Sono d'accordo con  Ahmad M. Shakakini. Purtroppo, come indicano i sondaggi, il problema non é Netanyahu o Ben Gvir, ma la grande maggioranza della popolazione ebraica israeliana ed anche la maggioranza delle Comunità ebraiche, particolarmente quelle italiane, che sostengono l'apartheid e la colonizzazione israeliana, senza alcuna considerazione per i diritti del Popolo palestinese, per il rispetto dei diritti umani e del diritto internazionale. Non si levano voci dalla maggioranza israeliana per fermare il massacro palestinese, per trattative di pace, per le dimissioni del governo Netanyahu che sarebbe il primo passo necessario. Perfino i parenti dei prigionieri e degli ostaggi, a parte eccezioni come Maoz,  continuano a chiedere al governo Netanyahu " Bring them Home" , con qualunque mezzo.
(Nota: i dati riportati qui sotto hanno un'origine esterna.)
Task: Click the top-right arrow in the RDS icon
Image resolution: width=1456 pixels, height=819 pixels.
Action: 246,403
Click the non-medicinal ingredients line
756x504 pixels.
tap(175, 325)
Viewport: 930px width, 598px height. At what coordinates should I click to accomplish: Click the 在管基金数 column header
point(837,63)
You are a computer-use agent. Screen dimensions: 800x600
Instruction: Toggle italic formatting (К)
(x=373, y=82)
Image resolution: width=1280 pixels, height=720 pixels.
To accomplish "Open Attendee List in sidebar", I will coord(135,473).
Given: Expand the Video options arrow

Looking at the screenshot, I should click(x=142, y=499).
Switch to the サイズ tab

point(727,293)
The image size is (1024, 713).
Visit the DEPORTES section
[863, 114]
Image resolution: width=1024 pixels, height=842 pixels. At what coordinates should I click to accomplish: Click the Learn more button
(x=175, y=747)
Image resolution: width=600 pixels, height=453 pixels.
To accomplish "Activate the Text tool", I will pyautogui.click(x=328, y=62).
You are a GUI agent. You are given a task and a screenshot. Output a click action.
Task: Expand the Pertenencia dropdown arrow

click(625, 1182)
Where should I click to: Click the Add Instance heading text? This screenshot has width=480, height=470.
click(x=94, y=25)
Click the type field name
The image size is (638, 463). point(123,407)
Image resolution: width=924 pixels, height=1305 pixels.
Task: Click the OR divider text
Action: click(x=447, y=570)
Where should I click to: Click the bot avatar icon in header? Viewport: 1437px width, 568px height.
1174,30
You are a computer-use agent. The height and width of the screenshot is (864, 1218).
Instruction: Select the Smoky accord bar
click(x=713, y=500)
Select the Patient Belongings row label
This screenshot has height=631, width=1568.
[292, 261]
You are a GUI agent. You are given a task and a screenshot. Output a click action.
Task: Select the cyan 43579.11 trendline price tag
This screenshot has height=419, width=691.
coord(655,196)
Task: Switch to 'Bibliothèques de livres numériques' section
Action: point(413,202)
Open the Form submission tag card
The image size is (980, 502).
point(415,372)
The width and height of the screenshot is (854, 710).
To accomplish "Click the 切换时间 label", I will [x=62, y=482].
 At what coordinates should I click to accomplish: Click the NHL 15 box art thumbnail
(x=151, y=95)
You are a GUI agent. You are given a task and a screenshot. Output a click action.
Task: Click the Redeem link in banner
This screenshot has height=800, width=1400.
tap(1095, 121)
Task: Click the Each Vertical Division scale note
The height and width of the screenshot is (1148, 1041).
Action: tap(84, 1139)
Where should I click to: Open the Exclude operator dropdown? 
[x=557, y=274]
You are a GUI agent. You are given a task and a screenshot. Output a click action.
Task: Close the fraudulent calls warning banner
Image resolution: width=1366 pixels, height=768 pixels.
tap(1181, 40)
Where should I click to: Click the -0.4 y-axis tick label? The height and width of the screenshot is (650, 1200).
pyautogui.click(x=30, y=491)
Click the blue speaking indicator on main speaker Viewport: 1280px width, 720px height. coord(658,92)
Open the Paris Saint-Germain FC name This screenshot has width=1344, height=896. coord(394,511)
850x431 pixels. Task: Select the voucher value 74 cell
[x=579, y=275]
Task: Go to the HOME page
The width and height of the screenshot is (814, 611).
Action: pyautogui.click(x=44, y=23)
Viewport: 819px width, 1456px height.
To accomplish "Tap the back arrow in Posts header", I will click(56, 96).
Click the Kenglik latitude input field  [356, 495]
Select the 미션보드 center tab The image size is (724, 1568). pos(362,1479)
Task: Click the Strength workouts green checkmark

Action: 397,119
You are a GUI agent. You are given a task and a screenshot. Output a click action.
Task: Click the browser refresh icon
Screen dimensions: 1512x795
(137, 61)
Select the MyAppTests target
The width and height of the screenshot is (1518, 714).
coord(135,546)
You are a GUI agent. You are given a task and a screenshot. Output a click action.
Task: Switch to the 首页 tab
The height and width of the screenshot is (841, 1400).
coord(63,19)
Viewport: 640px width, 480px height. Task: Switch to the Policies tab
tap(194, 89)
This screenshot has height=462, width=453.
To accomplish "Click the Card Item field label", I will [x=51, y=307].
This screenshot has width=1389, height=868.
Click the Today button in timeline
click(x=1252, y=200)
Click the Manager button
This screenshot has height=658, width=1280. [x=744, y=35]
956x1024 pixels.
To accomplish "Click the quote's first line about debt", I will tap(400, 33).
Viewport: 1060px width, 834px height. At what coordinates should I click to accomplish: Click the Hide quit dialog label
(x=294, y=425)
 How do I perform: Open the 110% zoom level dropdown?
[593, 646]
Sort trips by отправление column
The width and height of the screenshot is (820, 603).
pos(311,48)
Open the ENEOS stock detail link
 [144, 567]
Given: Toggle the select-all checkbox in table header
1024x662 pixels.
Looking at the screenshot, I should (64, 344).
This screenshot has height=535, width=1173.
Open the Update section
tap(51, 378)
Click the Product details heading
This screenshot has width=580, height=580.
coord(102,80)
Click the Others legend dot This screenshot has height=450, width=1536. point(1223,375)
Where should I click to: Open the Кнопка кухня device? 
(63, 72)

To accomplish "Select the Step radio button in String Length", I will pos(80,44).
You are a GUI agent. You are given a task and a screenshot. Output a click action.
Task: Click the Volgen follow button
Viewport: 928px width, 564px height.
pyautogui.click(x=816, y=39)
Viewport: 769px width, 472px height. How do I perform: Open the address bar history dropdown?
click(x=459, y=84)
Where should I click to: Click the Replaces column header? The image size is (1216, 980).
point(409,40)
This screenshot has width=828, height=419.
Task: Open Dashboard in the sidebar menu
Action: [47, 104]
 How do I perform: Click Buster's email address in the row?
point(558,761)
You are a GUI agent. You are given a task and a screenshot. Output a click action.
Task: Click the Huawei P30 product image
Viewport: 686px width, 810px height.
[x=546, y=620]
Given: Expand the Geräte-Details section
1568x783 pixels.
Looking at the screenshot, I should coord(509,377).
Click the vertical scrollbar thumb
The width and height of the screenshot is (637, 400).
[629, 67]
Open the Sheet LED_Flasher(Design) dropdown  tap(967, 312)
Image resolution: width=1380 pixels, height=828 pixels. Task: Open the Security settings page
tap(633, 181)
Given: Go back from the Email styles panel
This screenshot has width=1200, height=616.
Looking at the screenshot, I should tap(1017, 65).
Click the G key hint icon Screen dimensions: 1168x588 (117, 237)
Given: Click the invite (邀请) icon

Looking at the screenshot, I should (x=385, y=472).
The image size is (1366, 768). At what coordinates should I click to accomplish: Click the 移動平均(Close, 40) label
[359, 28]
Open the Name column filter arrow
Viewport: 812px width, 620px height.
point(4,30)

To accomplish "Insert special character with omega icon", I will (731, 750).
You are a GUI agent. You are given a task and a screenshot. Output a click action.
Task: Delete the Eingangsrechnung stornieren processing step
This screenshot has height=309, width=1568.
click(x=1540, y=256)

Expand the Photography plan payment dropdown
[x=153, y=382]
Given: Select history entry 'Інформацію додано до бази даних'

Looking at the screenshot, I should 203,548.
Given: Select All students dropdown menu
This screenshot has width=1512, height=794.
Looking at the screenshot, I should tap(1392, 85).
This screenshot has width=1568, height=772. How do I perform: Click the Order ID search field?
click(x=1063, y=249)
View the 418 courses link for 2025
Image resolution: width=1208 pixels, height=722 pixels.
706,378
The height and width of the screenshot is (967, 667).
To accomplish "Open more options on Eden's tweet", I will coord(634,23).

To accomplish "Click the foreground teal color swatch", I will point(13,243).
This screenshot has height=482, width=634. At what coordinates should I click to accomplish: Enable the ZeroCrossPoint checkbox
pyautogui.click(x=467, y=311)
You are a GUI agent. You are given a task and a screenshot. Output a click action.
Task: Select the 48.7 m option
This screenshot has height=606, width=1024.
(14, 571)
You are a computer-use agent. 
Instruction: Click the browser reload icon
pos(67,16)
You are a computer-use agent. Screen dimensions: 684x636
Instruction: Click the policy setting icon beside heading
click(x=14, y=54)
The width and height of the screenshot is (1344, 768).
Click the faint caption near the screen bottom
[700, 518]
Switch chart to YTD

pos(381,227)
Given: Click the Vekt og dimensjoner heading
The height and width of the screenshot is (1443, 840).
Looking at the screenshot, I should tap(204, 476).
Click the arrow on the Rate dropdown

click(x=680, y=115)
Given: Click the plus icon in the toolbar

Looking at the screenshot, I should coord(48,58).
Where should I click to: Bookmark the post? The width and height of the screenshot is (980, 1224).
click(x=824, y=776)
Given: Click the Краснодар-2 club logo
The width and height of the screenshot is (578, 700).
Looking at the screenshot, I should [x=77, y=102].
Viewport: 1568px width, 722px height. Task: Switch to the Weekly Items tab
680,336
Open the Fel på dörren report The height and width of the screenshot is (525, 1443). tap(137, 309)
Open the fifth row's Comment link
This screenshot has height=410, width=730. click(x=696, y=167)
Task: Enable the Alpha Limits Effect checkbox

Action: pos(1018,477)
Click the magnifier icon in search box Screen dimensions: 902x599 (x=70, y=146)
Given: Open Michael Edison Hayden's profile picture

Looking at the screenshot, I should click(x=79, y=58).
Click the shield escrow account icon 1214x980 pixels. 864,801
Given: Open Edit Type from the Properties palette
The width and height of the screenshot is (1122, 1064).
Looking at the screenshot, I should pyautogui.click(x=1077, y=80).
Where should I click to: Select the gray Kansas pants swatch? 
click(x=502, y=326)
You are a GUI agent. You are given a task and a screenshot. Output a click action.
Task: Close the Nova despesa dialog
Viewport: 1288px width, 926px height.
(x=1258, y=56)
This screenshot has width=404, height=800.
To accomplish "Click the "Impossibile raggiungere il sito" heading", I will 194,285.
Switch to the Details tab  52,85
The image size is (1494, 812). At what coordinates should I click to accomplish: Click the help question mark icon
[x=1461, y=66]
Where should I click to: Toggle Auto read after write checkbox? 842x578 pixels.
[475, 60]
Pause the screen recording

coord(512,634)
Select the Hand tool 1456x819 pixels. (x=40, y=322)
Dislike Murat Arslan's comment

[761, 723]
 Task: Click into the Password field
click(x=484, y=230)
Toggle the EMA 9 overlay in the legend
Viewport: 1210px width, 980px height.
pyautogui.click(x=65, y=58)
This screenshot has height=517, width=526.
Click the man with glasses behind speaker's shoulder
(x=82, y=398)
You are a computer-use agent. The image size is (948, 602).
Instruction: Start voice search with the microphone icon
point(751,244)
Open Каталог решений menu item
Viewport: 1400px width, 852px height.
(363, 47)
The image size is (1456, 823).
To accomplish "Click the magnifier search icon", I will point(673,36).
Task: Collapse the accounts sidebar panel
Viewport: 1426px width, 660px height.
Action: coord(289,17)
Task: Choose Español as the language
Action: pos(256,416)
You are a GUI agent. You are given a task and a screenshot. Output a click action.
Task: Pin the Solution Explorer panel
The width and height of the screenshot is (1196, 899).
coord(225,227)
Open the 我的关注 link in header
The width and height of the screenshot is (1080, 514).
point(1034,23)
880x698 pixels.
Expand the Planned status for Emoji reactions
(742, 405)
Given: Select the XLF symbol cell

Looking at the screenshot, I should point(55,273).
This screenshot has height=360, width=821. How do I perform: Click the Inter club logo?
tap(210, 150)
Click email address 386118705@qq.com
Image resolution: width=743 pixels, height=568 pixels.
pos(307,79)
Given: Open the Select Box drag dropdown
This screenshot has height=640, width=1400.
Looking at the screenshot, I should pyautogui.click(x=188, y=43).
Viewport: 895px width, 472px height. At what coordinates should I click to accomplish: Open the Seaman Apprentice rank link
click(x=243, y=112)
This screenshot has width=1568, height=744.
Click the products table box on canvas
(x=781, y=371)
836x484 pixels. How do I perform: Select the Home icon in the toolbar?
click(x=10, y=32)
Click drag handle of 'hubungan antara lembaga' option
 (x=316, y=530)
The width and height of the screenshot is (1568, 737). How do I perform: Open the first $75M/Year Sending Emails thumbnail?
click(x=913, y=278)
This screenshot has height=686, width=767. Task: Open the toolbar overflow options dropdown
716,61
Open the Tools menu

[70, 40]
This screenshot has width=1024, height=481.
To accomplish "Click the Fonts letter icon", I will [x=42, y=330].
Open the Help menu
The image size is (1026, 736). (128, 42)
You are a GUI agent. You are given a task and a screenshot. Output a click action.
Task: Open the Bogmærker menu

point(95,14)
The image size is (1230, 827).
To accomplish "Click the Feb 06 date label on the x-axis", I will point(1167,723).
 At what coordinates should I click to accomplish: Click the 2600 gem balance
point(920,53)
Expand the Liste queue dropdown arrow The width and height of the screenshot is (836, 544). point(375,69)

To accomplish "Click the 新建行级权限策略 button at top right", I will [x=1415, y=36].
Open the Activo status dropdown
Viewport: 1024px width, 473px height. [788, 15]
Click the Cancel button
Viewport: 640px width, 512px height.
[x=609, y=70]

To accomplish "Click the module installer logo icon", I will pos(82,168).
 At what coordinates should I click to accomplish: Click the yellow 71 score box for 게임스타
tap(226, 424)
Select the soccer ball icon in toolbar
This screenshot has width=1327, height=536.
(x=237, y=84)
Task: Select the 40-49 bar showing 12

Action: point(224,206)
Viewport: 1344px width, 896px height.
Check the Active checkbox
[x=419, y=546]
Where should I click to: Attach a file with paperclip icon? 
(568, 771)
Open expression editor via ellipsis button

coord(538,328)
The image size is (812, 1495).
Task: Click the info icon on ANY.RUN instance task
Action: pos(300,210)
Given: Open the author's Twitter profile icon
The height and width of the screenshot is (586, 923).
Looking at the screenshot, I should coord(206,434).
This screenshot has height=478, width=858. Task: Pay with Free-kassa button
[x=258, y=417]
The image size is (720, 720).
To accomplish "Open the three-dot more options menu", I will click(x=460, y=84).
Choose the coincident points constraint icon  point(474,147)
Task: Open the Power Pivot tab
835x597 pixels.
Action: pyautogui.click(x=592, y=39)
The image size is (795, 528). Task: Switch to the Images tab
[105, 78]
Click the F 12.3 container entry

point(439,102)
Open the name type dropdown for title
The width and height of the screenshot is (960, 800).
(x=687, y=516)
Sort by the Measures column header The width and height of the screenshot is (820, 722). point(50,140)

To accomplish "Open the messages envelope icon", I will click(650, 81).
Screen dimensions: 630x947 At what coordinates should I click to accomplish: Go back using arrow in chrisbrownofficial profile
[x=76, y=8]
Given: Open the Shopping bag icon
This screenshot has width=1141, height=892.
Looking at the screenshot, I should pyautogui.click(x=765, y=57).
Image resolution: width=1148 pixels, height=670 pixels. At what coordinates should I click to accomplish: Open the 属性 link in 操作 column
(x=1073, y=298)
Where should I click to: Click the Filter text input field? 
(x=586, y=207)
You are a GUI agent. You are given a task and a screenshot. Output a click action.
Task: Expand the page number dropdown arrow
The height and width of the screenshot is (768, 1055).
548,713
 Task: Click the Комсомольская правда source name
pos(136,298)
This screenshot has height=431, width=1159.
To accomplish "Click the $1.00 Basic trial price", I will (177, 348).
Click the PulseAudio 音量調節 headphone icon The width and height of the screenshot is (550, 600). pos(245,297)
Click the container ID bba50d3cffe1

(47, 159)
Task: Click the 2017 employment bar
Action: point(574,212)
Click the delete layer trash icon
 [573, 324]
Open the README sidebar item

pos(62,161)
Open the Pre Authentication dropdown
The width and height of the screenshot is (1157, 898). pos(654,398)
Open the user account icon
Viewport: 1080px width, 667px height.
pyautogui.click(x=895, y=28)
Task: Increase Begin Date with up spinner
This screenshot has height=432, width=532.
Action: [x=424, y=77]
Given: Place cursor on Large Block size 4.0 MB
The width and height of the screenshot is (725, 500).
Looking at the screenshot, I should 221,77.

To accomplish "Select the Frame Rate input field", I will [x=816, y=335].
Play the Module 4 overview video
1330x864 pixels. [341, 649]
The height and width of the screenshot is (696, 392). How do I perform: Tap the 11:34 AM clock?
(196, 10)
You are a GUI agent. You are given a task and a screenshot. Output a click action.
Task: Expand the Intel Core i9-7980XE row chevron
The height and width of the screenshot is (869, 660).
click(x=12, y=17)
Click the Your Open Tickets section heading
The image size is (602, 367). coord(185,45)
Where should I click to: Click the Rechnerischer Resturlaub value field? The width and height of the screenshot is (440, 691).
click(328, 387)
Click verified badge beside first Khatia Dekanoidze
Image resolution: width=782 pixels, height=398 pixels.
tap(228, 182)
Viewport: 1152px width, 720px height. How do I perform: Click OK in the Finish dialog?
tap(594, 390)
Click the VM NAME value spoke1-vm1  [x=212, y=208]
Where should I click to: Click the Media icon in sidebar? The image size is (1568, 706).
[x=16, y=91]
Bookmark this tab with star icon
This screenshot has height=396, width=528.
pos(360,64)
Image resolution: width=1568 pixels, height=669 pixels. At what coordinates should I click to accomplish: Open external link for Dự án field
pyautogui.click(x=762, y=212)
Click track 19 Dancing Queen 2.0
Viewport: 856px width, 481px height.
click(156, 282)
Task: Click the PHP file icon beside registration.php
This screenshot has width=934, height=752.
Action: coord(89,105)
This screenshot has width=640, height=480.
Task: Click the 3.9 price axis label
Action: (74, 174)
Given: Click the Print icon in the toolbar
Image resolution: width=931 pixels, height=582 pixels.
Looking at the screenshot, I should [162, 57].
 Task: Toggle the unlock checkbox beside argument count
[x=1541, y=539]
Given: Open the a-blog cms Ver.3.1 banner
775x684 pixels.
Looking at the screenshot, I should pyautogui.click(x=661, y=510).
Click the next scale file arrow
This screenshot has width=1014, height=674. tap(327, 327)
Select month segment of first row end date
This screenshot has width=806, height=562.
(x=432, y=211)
Non chiedono l'arresto dei bombardamenti e trattative di pace o almeno trattative per la liberazione dei prigionieri che sarebbe la via più logica, umanitaria e sicura per la loro salvezza. . Da anni giornalisti come Gideon Levy e Amira Hass o intellettuali ebrei israeliani con Jeff Halper, Ilan Pappé, Michel Warschawsky, Avraham Burg ed altri denunciano uno scivolamento a destra della società ebraica israeliana, ma sono troppo pochi.

Senza un  intervento dall'esterno , senza l'imposizione ad Israele del rispetto dei diritti umani e del diritto internazionale, anche con sanzioni, a mio parere, non ci sarà pace tra Palestinesi ed Ebrei israeliani.